In our concept of a fission fragment reactor , the fuel consists of a cloud of nano-particle dust (< 100 nm diameter) composed of fissile material. This configuration of the fuel allows the fission fragments to escape from the fuel particle with a high probability. In addition, the large surface to volume ratio of the fuel particles enables them to transfer heat effectively by radiation directly into the space environ- ment. The fuel particles and the fission fragments in the core of the reactor form a dusty plasma cloud. The significant difference in both the energy per charge and the mass per charge ratios between the fuel particles and the fission fragments allows the fissile dust to be electrostatically or magnetically contained within the reactor core while the more energetic fission fragments are extracted for power or thrust. The electrical conversion unit is in the exhaust chamber, which operates on the principle of direct collection of charged particles. Another interesting feature of this system should be noted: by adjusting the strength of the magnetic mirror, the system can be adjusted to produce either high Isp thrust or electrical power or both. Field strengths between 0.33 and 0.63 Tesla-meters are required, which can be achieved with current magnet technology.


Scaling Chapline's moderator mass by 0.25 therefore, resulted in a 6 ton moderator, to which we added 2 tons for radiators and liquid metal cooling, 1 ton for magnets, power recovery, and coils, for a dry weight of 9 tons.

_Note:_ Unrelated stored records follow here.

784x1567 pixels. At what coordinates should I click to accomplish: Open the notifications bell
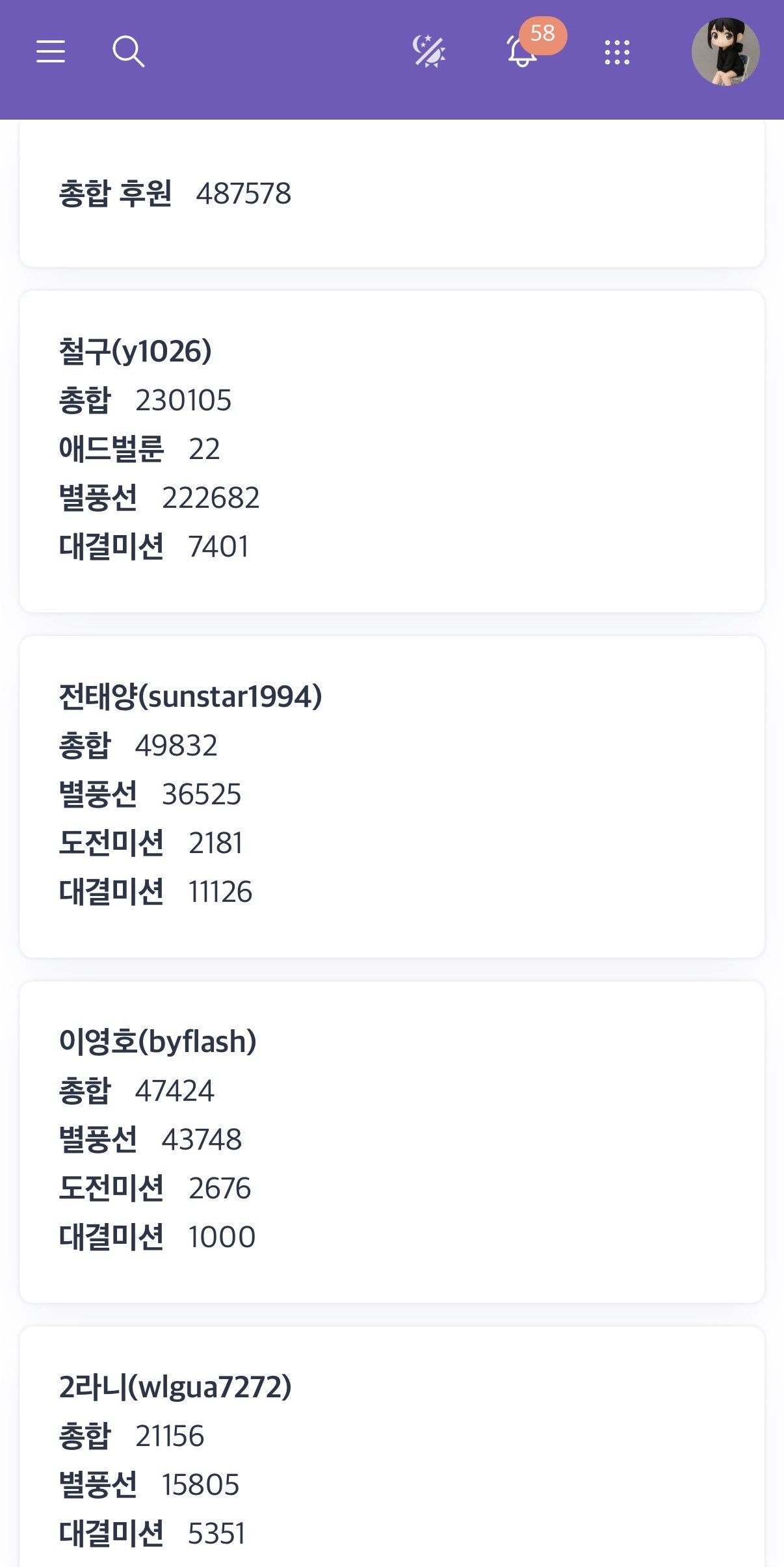(521, 53)
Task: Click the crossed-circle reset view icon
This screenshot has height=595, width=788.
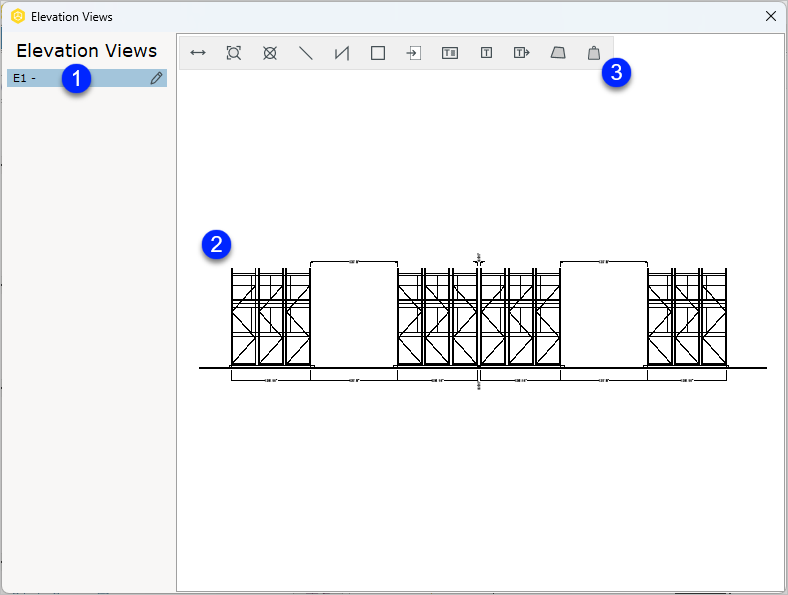Action: point(270,53)
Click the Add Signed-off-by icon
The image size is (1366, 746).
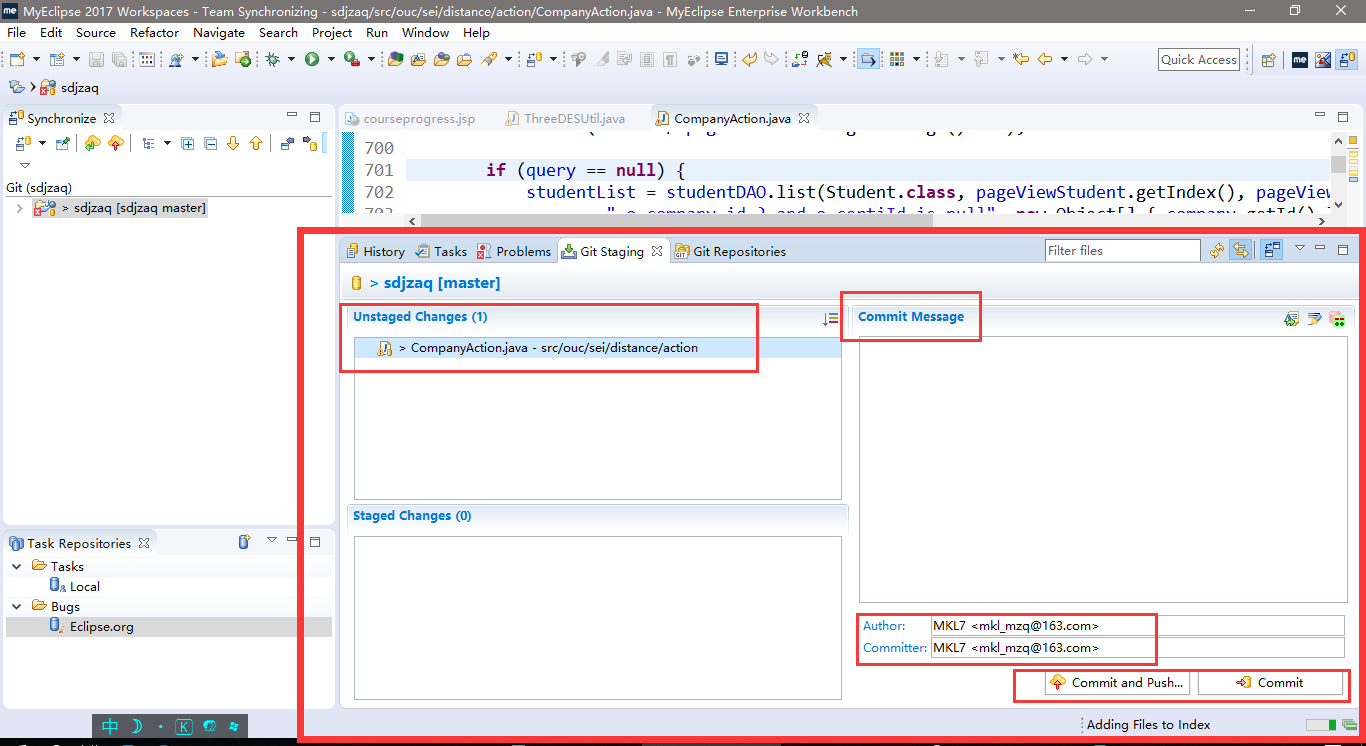coord(1314,319)
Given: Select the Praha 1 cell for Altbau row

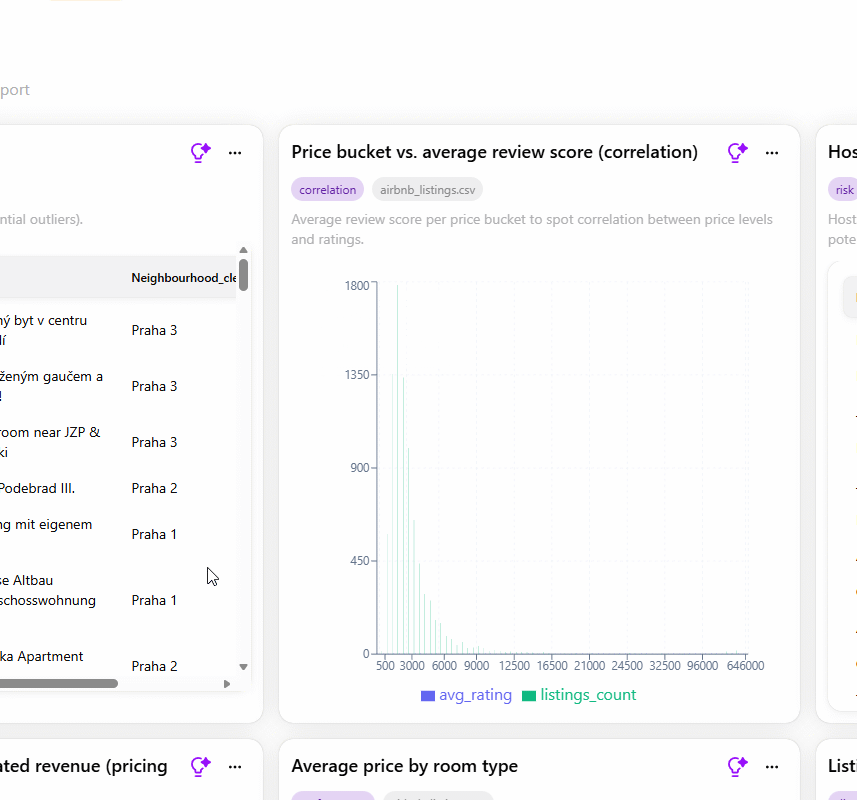Looking at the screenshot, I should coord(154,600).
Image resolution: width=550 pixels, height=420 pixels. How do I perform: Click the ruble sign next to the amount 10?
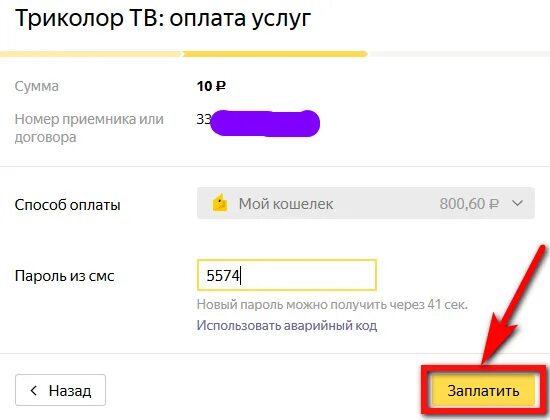coord(221,86)
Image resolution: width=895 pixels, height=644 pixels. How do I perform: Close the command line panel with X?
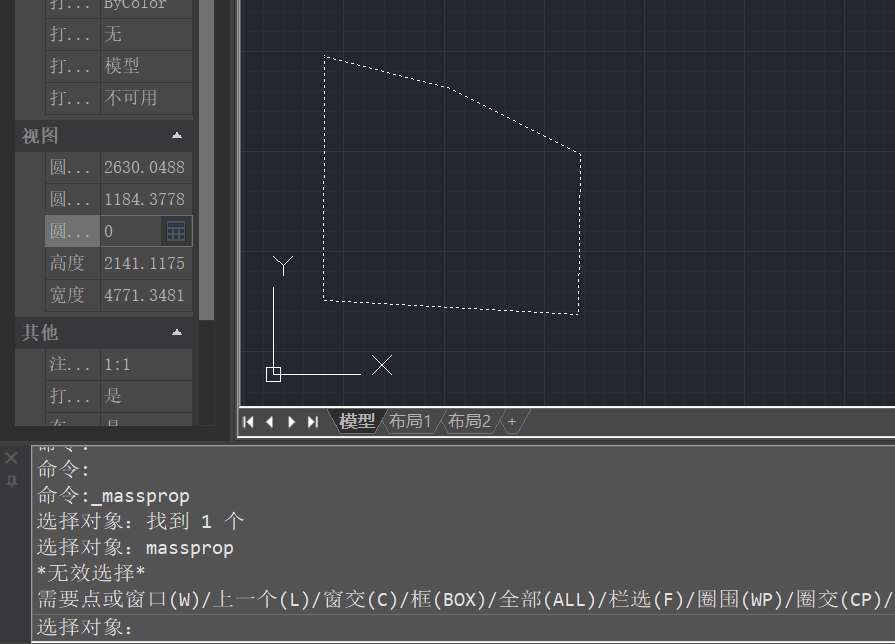pyautogui.click(x=11, y=458)
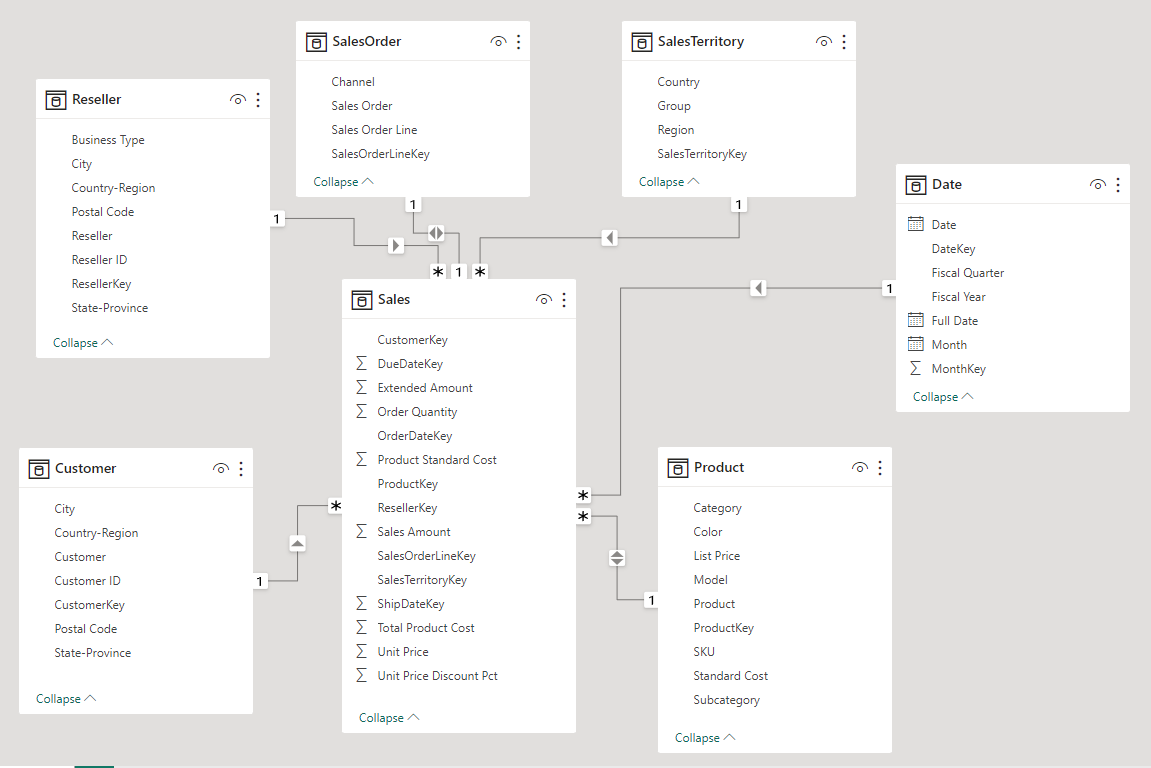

Supposing an engineering and scientific payload of another ton, gives us an order-of-magnitude estimate of a 10 ton spacecraft. A 10 year trip to the gravitational lens point 550AU distant from the sun, would take a delta-V of about 2% the speed of light. We assumed that the fission fragments had an exhaust velocity of 0.05 c (Isp=1.5 million), to obtain a fuel fraction 3% that of the rocket. We then added the mass of the fuel to the mass of the rocket to get the total mass, and multiplied by the acceleration implied by the mission profile to get the thrust required. This thrust had to be provided by fission fragments, which gave us the power level of the reactor, assuming some 46% of the fragments provided thrust. From these considerations we could estimate the power required by the fission fragment rocket to enable various missions.

A 10 year mission to the 550AU gravitational lens point would require only 180kg of nuclear fuel, and a 350MW reactor power, well within the calculated thermal limit of 1GW. A 30 year trip to the Oort cloud at 0.5 Ly is more strenuous, requiring a 5.6 GW reactor. And a 50 year trip to Alpha Centauri, 4 Ly distant, is probably not feasible, requiring a 208 GW reactor, and consuming 240 tons of fission fuel.

Fission fragment reactors have several substantial benefits over other reactor designs including higher electrical efficiency and higher specific impulse thrust. Previous designs had difficulties with keeping the reactor core cool, which we propose to overcome by using dusty plasma fuel.